━━ Input for this task
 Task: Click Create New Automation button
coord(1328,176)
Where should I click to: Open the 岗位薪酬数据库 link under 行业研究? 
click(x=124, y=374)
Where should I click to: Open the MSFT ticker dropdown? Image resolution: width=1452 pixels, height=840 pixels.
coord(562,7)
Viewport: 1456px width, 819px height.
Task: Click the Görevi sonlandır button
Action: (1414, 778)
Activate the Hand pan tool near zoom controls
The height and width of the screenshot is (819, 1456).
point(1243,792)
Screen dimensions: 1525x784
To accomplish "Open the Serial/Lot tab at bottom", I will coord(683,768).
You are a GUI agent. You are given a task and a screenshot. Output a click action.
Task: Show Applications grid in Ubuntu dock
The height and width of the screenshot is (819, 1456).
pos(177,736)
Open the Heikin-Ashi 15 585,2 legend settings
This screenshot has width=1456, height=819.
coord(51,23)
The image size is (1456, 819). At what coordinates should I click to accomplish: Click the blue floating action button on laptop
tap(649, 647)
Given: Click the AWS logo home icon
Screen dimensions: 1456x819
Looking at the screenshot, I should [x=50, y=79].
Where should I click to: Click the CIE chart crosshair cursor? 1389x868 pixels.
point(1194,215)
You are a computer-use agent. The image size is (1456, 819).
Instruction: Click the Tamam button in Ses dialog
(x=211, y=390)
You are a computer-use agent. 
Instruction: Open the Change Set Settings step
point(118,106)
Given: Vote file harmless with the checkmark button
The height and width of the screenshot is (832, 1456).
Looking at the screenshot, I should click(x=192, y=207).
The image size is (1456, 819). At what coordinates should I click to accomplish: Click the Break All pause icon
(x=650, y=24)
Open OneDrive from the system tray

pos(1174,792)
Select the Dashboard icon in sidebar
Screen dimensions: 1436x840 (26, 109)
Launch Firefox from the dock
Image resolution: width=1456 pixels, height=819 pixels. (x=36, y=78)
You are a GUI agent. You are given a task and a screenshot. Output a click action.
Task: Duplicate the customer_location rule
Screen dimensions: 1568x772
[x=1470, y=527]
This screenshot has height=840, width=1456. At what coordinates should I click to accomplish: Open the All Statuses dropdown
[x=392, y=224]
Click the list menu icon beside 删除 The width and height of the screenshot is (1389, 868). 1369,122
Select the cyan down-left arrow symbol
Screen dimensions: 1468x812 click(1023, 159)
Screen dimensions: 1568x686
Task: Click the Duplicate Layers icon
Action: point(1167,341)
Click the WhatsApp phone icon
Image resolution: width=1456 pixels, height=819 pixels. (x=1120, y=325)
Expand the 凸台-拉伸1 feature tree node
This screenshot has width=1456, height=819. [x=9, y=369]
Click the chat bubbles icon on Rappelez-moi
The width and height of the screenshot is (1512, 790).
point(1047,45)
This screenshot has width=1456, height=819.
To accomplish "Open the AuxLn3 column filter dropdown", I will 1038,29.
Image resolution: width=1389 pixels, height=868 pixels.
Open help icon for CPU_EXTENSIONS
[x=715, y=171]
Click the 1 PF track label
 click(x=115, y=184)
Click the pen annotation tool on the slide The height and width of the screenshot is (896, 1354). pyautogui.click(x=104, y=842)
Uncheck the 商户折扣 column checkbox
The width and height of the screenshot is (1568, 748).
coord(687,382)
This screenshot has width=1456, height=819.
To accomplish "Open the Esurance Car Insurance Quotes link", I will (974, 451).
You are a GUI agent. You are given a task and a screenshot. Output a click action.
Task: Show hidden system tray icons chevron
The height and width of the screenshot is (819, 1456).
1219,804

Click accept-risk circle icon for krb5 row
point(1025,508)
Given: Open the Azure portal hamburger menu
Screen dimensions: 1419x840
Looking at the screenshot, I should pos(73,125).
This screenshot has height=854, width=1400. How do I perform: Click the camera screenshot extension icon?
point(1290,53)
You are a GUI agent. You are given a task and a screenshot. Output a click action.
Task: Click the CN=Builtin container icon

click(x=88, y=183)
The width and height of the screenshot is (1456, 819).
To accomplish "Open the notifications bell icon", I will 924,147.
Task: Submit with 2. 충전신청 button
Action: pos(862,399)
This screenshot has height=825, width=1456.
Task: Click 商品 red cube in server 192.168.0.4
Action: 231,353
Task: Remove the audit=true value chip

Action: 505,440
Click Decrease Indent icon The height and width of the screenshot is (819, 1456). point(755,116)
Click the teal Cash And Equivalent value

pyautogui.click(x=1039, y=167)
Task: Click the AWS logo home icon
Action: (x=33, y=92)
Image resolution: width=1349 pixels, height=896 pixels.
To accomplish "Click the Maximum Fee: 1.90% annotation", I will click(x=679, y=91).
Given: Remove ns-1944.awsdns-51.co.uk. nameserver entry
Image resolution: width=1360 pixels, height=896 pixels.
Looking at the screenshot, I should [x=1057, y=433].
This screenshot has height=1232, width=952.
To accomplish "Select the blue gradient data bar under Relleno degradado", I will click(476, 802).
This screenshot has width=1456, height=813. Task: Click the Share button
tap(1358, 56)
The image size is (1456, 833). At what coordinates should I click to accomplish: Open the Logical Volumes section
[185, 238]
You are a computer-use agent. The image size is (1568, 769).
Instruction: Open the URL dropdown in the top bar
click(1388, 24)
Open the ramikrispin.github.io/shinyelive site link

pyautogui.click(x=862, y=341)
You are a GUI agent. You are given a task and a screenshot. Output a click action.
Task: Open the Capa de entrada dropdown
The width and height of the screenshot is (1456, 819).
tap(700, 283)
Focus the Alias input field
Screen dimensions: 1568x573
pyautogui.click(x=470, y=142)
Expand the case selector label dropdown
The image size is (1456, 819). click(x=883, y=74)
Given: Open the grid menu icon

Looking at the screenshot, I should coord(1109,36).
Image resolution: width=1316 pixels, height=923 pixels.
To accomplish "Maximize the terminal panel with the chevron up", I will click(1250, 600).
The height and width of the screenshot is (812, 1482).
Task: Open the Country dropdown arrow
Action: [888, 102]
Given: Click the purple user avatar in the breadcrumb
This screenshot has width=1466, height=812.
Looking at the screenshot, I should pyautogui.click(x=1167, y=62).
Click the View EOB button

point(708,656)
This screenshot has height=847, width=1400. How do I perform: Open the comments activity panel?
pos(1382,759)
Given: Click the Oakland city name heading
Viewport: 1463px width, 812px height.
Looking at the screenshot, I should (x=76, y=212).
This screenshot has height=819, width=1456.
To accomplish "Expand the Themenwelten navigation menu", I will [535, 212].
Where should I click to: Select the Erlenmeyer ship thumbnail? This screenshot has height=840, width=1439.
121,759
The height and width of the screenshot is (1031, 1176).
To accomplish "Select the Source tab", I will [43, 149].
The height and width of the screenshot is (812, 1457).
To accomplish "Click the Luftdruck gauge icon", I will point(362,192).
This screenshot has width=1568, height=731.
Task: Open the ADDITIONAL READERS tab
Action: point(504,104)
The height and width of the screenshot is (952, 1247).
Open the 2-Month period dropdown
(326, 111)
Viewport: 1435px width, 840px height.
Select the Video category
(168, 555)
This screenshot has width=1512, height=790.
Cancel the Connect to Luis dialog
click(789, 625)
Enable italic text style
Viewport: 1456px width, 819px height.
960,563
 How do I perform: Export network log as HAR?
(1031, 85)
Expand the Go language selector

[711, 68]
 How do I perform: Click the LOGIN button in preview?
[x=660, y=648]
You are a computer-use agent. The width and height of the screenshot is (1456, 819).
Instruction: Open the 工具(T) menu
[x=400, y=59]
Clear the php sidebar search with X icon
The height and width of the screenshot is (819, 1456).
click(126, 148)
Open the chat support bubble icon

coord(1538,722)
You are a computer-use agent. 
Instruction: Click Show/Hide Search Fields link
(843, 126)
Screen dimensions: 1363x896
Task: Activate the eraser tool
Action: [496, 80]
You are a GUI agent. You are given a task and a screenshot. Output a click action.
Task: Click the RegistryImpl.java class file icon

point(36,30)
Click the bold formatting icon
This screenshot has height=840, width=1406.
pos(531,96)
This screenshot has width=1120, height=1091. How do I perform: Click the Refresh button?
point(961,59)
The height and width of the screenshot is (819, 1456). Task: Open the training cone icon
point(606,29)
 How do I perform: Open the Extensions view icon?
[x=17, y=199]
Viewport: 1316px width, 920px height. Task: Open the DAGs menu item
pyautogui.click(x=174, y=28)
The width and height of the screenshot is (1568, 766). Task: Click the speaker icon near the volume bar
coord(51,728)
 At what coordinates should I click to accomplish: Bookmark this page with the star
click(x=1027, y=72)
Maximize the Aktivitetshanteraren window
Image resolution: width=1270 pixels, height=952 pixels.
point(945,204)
━━━━
* [Exercise brief] Lines containing the word "computer": copy each of them from the material.

* [Exercise result]
You are a computer-use agent. The image size is (1456, 819).
You are a computer-use agent. 
You are a computer-use agent. The image size is (1568, 769).
You are a computer-use agent. The width and height of the screenshot is (1456, 819).
You are a computer-use agent. 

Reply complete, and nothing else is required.